= Given problem =
Set down, word for word, the part of the passage on the novel Held below, starting with "Michaels publishes a" and going on through "and love coexist.".

= Reading passage =
+++

Anne Michaels is certainly not a case of the poet “best met in poems,” for that would be a hasty verdict. The world seems to be callously divided over her newly Booker Prize-shortlisted novel Held. Some have gone so far as to reprimand her for failing to comply with an author's “responsibility” to engage their readers. The case in point is not as simplistic as modern readers’ aversion to abstraction. It is a much broader and peppery phenomenon – that of a poet-novelist, who considering the pace at which things are moving, deserves a separate academic discipline.
Michaels publishes a novel every 13 or 14 years, and the most recent one first and foremost poses a question: How does one bear witness to both the visible and the unseen forces that shape our lives? She writes, “We can only think about the unknown in terms of the known…The past exists as a present moment.” She invites us into a liminal space, a realm where memory, history, and love coexist.

+++

= Data segment =
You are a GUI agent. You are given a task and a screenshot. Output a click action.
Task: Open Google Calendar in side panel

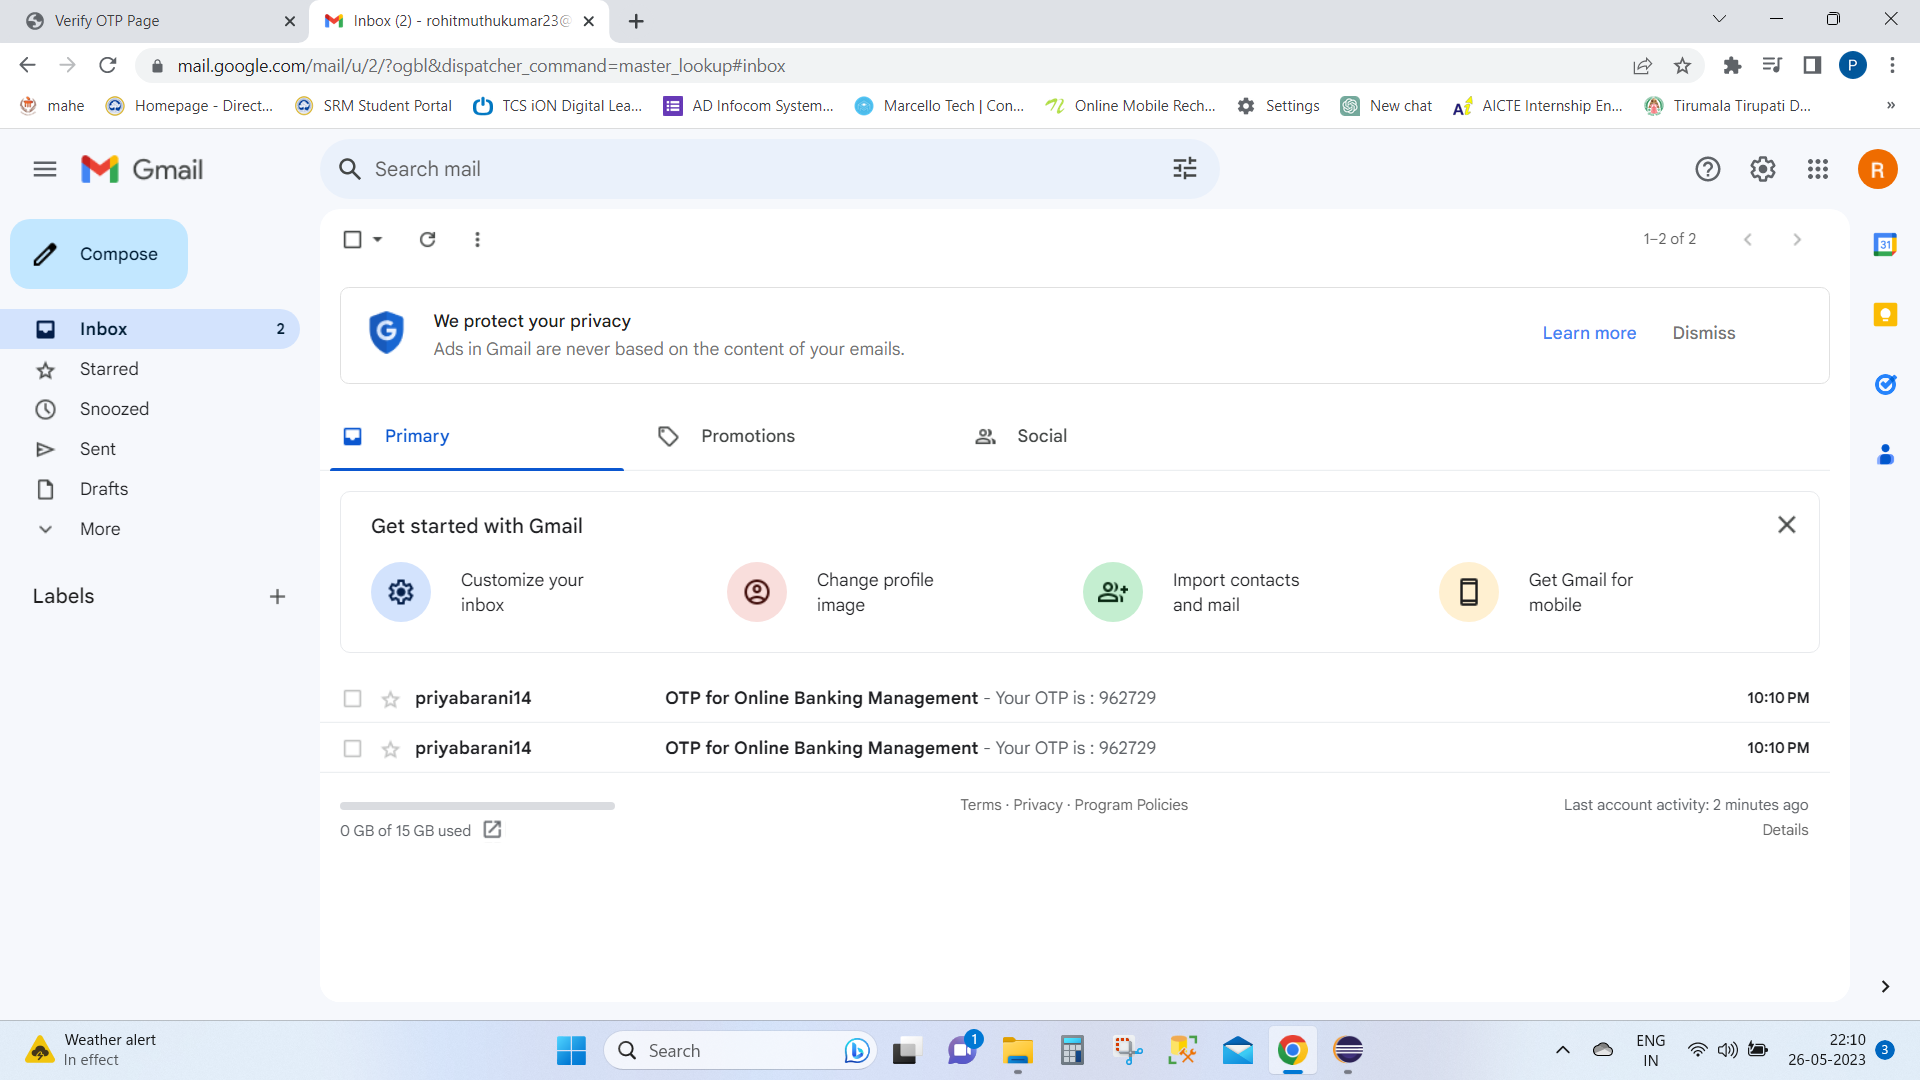(x=1886, y=244)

+++

= Reply to the exercise =
Michaels publishes a novel every 13 or 14 years, and the most recent one first and foremost poses a question: How does one bear witness to both the visible and the unseen forces that shape our lives? She writes, “We can only think about the unknown in terms of the known…The past exists as a present moment.” She invites us into a liminal space, a realm where memory, history, and love coexist.